Whenever this phrase is used, it focuses on the hard, noisy life of the wheel. "If you need something, let that wish be known," is the sentiment. But there's another party involved in the idiom: The person hearing the squeak. "If there's an annoying thing wreaking havoc on your ears, fix it," is the unexplored sentiment. And folks, the cries of a child are way more annoying than the squeaks of a wheel.

The point is: Parenting is hard work. You're forced to be a puppeteer/lifeguard all hours of the day, save the few moments of precious sleep. Any way to make the task easier is valued and celebrated. So, if your child is complaining about not wanting to eat salad or greens or other items that their taste buds don't respond well to, it's just so easy to either nuke up something else, or flip the menu to the kids section.

According to a new study, only 71 percent of five-year-olds eat the same foods as their parents. The other 29 percent of kids in Scotland are eating their own specially-created meals. And while the data of the study doesn't go into specifics regarding what these "kids meals" consist of, it's hard not to guess.

Foods from the dreaded "kids menu."

If you're at a restaurant, the "kids' options" are deep-fried and constructed to allow maximum ketchup collection. In grocery stores, they're the cartons of sugar and fat with cartoons on the boxes. Essentially, they're from the same family of food: Fish sticks, tater tots, fries, burgers, pizza, pasta and tomato sauce, nuggets of all variety, vanilla ice cream. And, obviously, those options aren't very healthy.

The irony of it all is that "kids menus" were first created to actually help kids. Slate has an interesting look at the history of the kids' menu, which began at the turn of the 19th century with recommendations from pediatrician Emmett Holt. He instructed that children should not be given:

[F]resh fruits, nuts, or raisins in their rice pudding. Pies, tarts, and indeed "pastry of every description" were "especially forbidden," and on no account were such items as ham, bacon, corn, cod, tomato soup, or lemonade to pass a child's lips before his 10th birthday.

Restaurants took his advice, and provided parents with entire sections their kids could order from. While there may be quite a few qualms now with those recommendations, the items offered were plenty better than the current state of menus. Things apparently started to shift in 1946, when new pediatrician head honcho Benjamin Spock kind of said, "you know, it's okay if your kids eat some of that." But instead of removing the kids section from the menus, all the lack of restrictions did was allow restaurants to cram it with the least-expensive items they could find.
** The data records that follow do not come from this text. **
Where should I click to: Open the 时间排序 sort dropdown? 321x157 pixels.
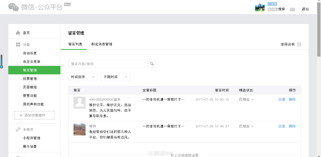click(x=83, y=77)
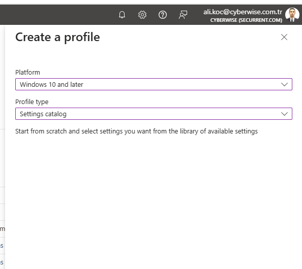Click the CYBERWISE (SECURRENT.COM) tenant name
Image resolution: width=302 pixels, height=269 pixels.
tap(246, 20)
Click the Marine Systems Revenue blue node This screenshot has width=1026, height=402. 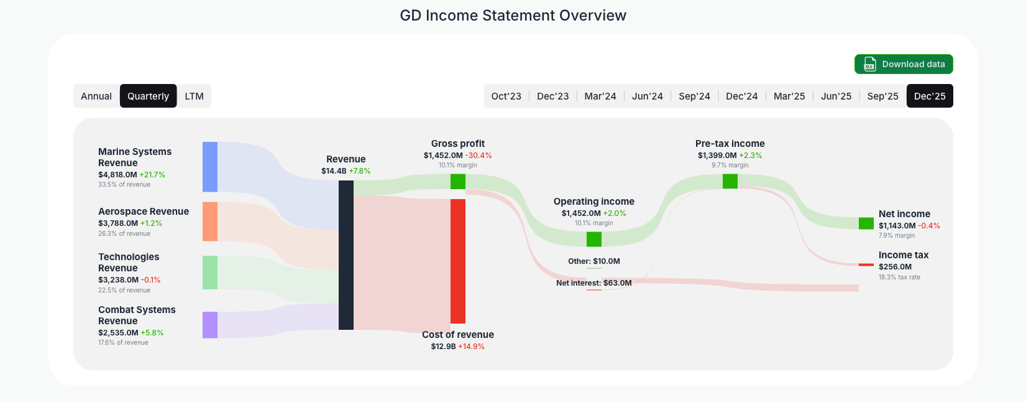(x=209, y=166)
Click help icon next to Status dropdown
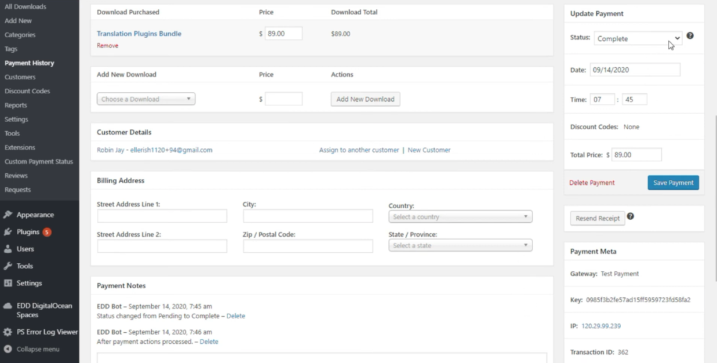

With the rise of processed foods, those items got cheaper (and less healthy), and that's where we're at today.

The solution, then, is clear: Avoid kids' menus/foods. Have your kids eat the same thing you're eating. If kids don't like it the first few times, their taste buds will adapt. The wheel may be squeaking, but don't rush to the oil. It'll work itself out.
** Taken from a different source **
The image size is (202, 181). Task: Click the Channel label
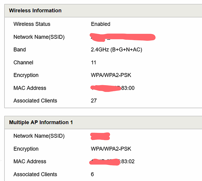coord(23,62)
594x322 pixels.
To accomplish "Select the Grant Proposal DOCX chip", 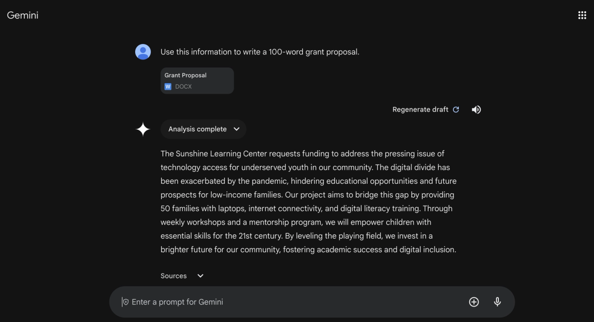I will pos(197,80).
Unless, of course, you're not the best of role models. As one commenter put it:

Sadly too many parents today are eating super-sized versions of the kids meals they grew up eating.

There's a way restaurants can help, too. Rather than offering "kids' sections" that contain completely different items, strike that entirely from the menu. If you want to replace it with something, offer up smaller "kids portions" for a fraction of the price. And then, when you get acclaim from dietitians and parents about your ingenuity, you don't even have to tell them that the exact same idea was used over 100 years ago in Paris.